Die Bundesländer weisen in diesem Modell jedem Standort verbindliche Anteile am leistungsgruppenbezogenen Versorgungsauftrag zu. Neben der Zuweisung der Leistungsgruppen wird auf diese Weise ein Kapazitätsfaktor eingeführt, der gut kalkulierbar und kaum manipulationsanfällig ist. Bei planerischen Veränderungen wird das Vorhaltebudget entsprechend der anteiligen Verschiebungen neu verteilt.
Mit diesen konzeptionellen Ergänzungen können die ursprünglichen Ziele der Finanzierungsreform sachgerecht realisiert werden, ohne neue Fehlanreize zu schaffen. Dabei bleibt der bestehende Wettbewerb zwischen den Krankenkassen unberührt. Die zusätzlichen bürokratischen Aufwendungen zur Errichtung der neuen Zahlungswege über den Vorhaltefonds werden durch eine dauerhafte Entlastung bei der Kalkulation der Vorhaltebudgets auf Ebene des InEK kompensiert. Gerade das Zusammenspiel aus mengenunabhängiger Fortschreibung der Vorhaltebudgets und einer fallunabhängigen Auszahlung des Budgets ist für eine nachhaltig tragfähige Krankenhausfinanzierung von großer Bedeutung.

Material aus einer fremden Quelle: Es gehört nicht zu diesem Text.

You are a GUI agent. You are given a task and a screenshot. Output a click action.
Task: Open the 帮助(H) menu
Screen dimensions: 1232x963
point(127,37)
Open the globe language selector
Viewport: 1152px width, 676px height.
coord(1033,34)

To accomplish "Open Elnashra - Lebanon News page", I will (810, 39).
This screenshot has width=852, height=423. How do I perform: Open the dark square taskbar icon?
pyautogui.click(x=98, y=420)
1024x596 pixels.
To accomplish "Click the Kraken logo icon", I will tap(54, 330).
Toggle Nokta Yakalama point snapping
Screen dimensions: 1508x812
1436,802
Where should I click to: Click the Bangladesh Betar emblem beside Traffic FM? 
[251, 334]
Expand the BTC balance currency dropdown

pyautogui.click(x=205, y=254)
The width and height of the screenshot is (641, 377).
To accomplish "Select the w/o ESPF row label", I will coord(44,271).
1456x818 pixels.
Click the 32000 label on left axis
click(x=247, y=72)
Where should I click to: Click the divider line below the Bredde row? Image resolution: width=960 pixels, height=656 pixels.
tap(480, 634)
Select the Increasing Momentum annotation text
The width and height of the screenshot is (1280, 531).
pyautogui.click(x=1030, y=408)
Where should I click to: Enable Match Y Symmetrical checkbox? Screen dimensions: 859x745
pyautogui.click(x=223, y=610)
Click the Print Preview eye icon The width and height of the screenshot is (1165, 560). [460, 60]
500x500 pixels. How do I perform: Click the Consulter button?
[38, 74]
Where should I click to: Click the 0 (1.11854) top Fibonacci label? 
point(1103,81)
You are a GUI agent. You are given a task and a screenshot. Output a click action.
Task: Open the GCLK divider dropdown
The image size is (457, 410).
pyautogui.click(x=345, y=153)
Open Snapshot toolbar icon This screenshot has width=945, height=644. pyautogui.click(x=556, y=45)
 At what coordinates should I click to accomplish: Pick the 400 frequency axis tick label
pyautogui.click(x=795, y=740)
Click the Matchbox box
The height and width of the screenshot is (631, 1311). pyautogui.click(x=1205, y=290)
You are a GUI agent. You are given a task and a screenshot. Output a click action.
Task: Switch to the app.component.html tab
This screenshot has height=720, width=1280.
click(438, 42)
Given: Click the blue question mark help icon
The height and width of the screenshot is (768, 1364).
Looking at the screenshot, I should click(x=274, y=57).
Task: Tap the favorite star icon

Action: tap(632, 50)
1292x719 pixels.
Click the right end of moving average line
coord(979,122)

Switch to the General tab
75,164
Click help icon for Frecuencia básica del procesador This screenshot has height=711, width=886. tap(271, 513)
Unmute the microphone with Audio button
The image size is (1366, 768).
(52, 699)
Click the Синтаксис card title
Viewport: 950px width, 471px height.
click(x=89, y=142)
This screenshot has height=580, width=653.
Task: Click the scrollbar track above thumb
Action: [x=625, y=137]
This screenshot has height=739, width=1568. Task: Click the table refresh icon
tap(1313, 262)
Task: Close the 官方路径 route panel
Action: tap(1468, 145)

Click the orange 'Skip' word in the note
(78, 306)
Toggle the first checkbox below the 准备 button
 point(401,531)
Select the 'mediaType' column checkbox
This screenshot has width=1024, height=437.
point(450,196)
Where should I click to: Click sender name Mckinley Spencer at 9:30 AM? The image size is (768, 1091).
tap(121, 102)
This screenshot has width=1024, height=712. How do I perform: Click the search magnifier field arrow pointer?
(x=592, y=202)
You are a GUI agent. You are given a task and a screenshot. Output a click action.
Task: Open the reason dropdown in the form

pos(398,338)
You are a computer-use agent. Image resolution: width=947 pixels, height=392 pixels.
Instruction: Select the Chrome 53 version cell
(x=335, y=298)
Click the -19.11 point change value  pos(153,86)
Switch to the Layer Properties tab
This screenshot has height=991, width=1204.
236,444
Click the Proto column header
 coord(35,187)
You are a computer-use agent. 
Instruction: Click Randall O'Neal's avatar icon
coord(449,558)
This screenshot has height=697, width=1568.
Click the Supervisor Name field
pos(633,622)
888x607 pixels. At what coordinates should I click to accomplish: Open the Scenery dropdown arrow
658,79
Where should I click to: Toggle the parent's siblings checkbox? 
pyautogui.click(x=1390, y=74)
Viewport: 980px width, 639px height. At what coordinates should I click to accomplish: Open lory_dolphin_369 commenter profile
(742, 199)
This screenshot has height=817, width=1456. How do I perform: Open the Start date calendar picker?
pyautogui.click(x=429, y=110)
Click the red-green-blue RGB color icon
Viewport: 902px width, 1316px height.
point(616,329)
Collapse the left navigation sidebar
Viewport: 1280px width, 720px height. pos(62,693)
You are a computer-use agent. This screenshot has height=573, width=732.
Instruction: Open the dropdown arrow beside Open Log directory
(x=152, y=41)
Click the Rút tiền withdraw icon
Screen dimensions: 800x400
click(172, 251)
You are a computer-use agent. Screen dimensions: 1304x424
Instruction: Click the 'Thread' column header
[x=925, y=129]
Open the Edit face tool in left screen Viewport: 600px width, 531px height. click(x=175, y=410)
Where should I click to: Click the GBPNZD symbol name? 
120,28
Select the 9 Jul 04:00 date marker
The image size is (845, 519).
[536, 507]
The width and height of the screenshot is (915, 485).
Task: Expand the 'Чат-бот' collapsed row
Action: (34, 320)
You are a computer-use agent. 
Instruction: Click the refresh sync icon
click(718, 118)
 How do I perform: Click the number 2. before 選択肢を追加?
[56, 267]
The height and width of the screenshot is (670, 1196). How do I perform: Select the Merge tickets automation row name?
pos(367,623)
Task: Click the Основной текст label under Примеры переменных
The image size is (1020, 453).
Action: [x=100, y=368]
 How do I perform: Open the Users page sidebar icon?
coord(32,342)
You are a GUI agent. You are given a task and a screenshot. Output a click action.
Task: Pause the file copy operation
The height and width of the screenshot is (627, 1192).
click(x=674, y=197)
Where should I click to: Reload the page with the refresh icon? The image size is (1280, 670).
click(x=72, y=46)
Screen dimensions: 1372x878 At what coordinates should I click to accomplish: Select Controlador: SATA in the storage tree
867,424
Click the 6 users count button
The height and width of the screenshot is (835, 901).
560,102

Diese Kompromissverschläge ergeben sich aus den öffentlich publizierten und bekannten Konzeptvorschlägen verschiedener Akteure. Sie sollen dazu beitragen, die bestehenden Interessenkonflikte im Sinne einer nachhaltig tragfähigen Finanzierungsreform aufzulösen. Eigentlich sollten alle Akteure der stationären Versorgung in Deutschland ein Interesse daran haben, so schnell wie möglich in ein neues Finanzierungssystem einzusteigen, das den ruinösen Wettbewerb um Fachkräfte und Patienten zugunsten einer hochwertigen Versorgung und einer tragfähigen Daseinsvorsorge auflösen kann.